Monday, February 19, 2007

Nomenclatorial slopiness (2) - a positive note

Csösz et al.s paper recently published paper "Taxonomic revision of the Palaearctic Tetramorium chefketi species complex (Hymenoptera: Formicidae)" in Zootaxa 1405 is a nice example, where all the names can easily be found and if not present, added to a Name Server, in this case the Hymenoptera Name Server.

Norm Johnson has created a set of online data entry tools which allows entering new citations and data from any remote place to anybody who has an interest to collaborate.

In the case of Csösz' paper, I am opening up the paper, just copy and paste the respective elements and it shows up in most cases immediately up and I can view the changes through The HNS has even the feature allowing to subsribe to an alert to become aware of such changes. This way, the system is kept up to date as much as possible, of course depending also, whether we are aware of the papers published around the world and in places one would not expect to find new descriptions.

The advantage of Zootaxa paper over Myremcological News is, that once a pdf is available (Myrmecological News provides open access, Zootaxa only on a pay per artcile base), one can easily copy and paste any text, which is not possible generally from Myrmecological News, with the exceptions, when they provide publications with taxonomic content to be included in

Nomenclatorial slopiness

Cataloging and entering nomenclatorial relevant data is best done by machine (if not even better generated by machine and coded accordingly). However, this needs some discipline by the authors to allow at least semiautomatic processing.

Right now, I am looking at Seiferts paper on west Palaearctic Myrmica species where he raises two subspecies to species and makes some synonymies.
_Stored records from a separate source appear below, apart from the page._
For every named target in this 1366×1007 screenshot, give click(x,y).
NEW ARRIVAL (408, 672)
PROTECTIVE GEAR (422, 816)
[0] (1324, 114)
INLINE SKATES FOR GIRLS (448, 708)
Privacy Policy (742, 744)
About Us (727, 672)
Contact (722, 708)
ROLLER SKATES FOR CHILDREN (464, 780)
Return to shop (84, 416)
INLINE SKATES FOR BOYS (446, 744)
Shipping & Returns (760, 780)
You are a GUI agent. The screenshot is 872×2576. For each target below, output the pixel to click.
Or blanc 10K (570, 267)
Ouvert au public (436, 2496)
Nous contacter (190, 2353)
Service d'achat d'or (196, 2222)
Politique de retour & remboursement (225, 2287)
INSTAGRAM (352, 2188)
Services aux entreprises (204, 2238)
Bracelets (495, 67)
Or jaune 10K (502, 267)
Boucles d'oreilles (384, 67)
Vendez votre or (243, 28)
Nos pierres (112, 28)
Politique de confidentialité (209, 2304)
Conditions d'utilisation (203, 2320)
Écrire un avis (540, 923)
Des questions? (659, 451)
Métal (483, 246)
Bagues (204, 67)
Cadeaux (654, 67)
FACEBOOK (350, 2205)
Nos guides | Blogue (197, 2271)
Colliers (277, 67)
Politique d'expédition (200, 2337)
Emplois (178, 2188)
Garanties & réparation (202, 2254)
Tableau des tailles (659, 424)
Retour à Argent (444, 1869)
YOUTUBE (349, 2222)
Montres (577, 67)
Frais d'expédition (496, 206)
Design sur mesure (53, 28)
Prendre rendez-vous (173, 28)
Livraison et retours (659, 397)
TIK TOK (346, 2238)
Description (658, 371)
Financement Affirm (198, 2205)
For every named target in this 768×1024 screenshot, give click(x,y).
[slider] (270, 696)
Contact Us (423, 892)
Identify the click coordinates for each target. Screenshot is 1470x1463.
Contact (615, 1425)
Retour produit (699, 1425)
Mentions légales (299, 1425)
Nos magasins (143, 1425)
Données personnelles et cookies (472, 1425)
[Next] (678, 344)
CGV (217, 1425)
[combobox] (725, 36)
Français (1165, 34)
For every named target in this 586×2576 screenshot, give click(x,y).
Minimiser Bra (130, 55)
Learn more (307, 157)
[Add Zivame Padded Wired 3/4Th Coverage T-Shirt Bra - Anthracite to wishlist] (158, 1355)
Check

At least that what he mentions in the abstract.

When you actually read the paper you are overwhelmed by extensive measurements, but very incomplete information on the specimens he used to derive his conclusions. In other words, nobody could reproduce this paper- a standard scientific expectation.

Within the paper he has for some of the taxa a section header, so it is clear he talks about a particular taxon for which he at least provides a list of the taxa he is including (and only from the abstract does one knows that he is actually synonymizing them). It would be much easier for any one abstracting this paper, not to speak of the computer, if there would be a simple acronomy ".n.syn.". But then, for Myrmica spinosior, it is completely implicit that he is rasising this taxon to species level.

There is also the issue about the original citation. For example, he lists "Myrmica lobicornis var. lobulicornis Nylander" as "Myrmica lobicornis lobulicornis" which is a simple detail not necessary for the computer, but an inconsistency because in other places he is using the original citations. When I asked him about another case he just replied that I would surely know what he meant, and that he might have confused this name with what was written on the label. This has no nomenclatorial consequences, as he points out, but it means a lot more work and a lot of hassle for Zoorecord or us who actually try to keep a record of what is being published. And it makes it very difficult to write programs like GoldenGATE, which actually ought to help to transfer our systematics knowledge into a digital world, where all our colleagues could take advantage of. For a taxonomist, who now has allmost all the publications available as pdf, this might be just one step to actually check the original publication and extract the proper original combinations.

In the next case though, it might have consequences. He lists "Myrmica lobicornis lobicornis var. lissahorensis" Stärcke as synonym of Myrmica lobicornis. But this is a quadrinomen, and thus not an available name. The name has been made available by Stitz in 1939:100. Furthermore, in this case, Seifert hasn't looked at the type, but the description only.